There are long sections of text where not much happens, but we have to slog through boring minutiae describing everything that a character sees and thinks during, say, a three day journey through the woods. The plot never "twists" or "thickens," it just ambles along from one misery to the next, with plenty of reminders that "these are dark times." Neither Lina Patel's lovely narration nor the few bland sex scenes can liven up the story.
Greatly annoying too is the author's guess at how a female character would act. He has the heroine chopping down a rapist with an ax and abandoning her insane mother one minute, and the next minute feeling "so frightened" by something that she cannot move or speak.
The ending of the book is also utterly unsatisfying, with the inevitable and long-awaited lovers' reunion cut short and left to the readers' imagination. I wish I had imagined the whole book; it would have been cheaper and less time-consuming.
Most Annoying Of All: Instead of using the American Revolution as an informative and thoughtful backdrop to his story, Morgan focuses on the activities of a few characters: the super-evil, and the super-good (but they still must be punished!). This Evil Man vs. Just God theme, besides flirting with complete irrationality, ignores the true significance of the war: that people should govern their own lives in a free land and not answer to a King. Picky me, wanting to see glimpses of this noble theme instead of Morgan's version of Pilgrim's Progress.

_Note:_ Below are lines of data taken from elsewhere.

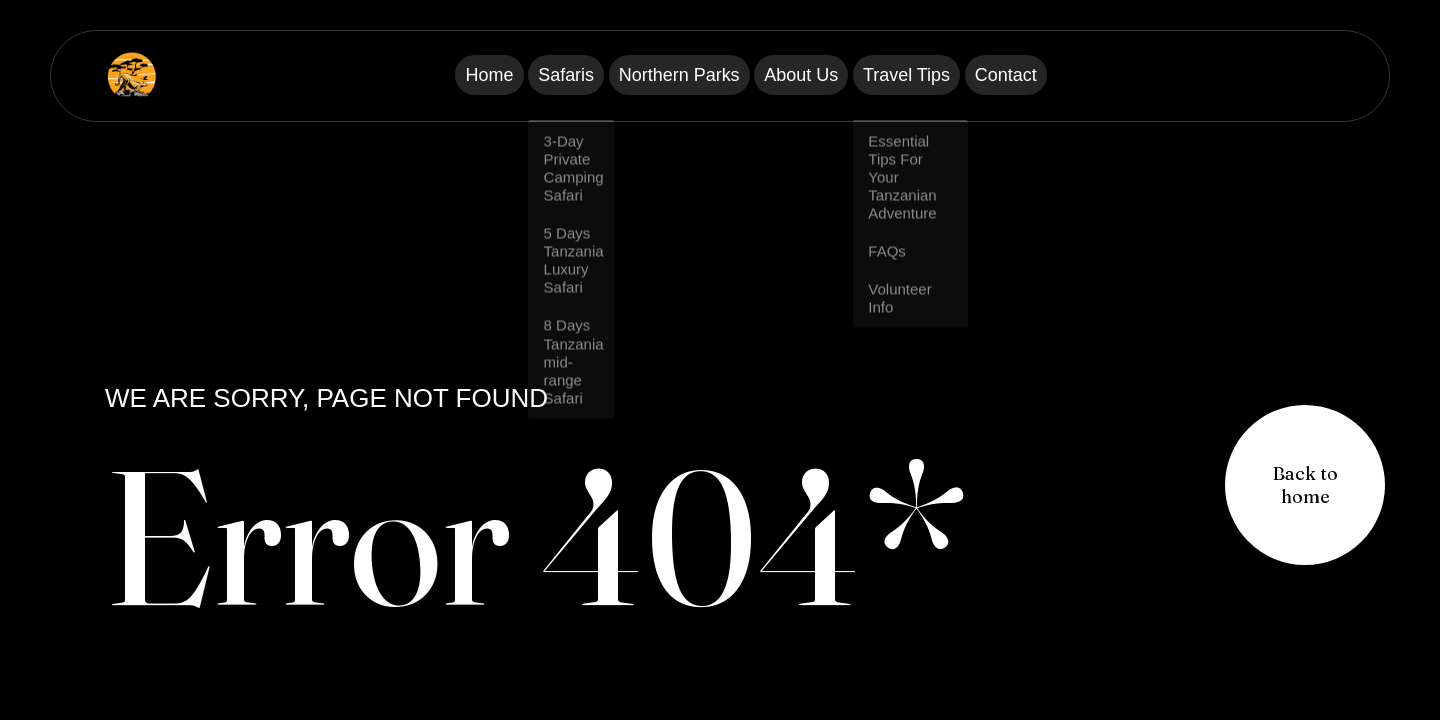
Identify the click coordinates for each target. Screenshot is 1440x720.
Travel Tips (956, 75)
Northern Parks (665, 75)
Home (407, 75)
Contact (1088, 75)
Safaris (520, 75)
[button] (1305, 485)
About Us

I found Morgan's book to be a very interesting look at the Revolutionary War from a woman's perspective. The heroine is accidently pulled into the war. Morgan's style of writing is highly descriptive and can be too lengthy at times, but it does much to give a flavor and feel for the times.
The Christian viewpoint seemed realistic for that period of time. I did not find it bothersome, but gave me a deeper appreciation for the moral difficulties of the time.
Overall, I enjoyed the book. I would recommend it to anyone looking for a perspective of the Revolutionary War from the viewpoint of those living in the occupied areas.